そのベクトルは年齢とともに微妙に、しかし確実に変わってくる。
そして僕の人生に、またあたらしい経験がひとつ加わろうとしている。
どうやら人生の後半というのは、あまり加わってほしくないページが待ち受けていて、「なんとなく」それはわかっているのだけれど、やはり訪れてほしくないものに目を向けざるを得なくなってくる。

「ジョーブラックによろしく」という映画を思い出した。
ブラピが演じる「ジョー」の正体は、「死」。(日本語では死神と訳されていたが)

彼がある日、人間の肉体を借りて、アンソニー・ホプキンス演ずる初老の紳士を訪れ「あと数日でおまえをつれてゆく」と告知をする。
そしてしばらくの猶予期間を人間社会で過ごすうち、美しいその娘に恋をし、恋を知らない「死」(=ブラッド・ピット)は彼女を一緒に自分の世界へと連れ去ろうとする。
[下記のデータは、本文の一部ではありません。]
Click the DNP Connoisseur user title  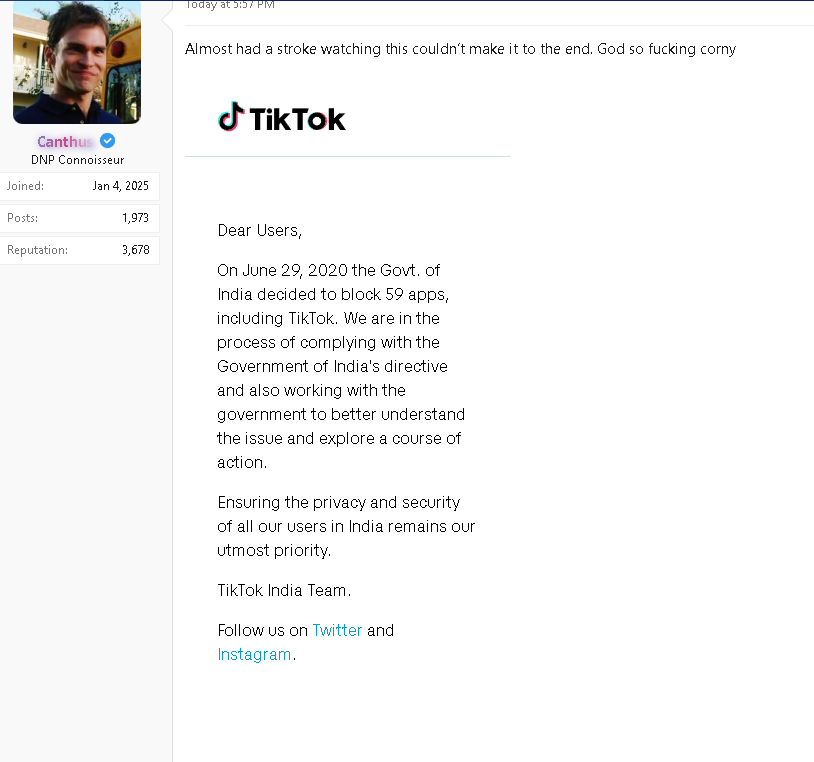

それを聞いて「私だけにしてくれ」と激怒する父・・・

死というのは、やがて訪れることが誰しもわかっている、最大の未知。
最愛の人々、そして見慣れたこの社会とのお別れ。
知っているくせに、若いうちは決して訪れないと過信している、人生第三の大イベント。

アップルのスティーブ・ジョブスは、すい臓がんだったことをスタンフォードの卒業式スピーチでカミングアウトした。
「そう告知された瞬間から、日々なにをすべきか、明確に見えてくる」
それが学生たちへのはなむけの言葉だった。

死というのは、もしかしたら、自分が生きている意味を、再度確かめるためにある最大にして最後のイベントなのかもしれない。・・・それが本人であっても、周囲の知人家族であったとしても。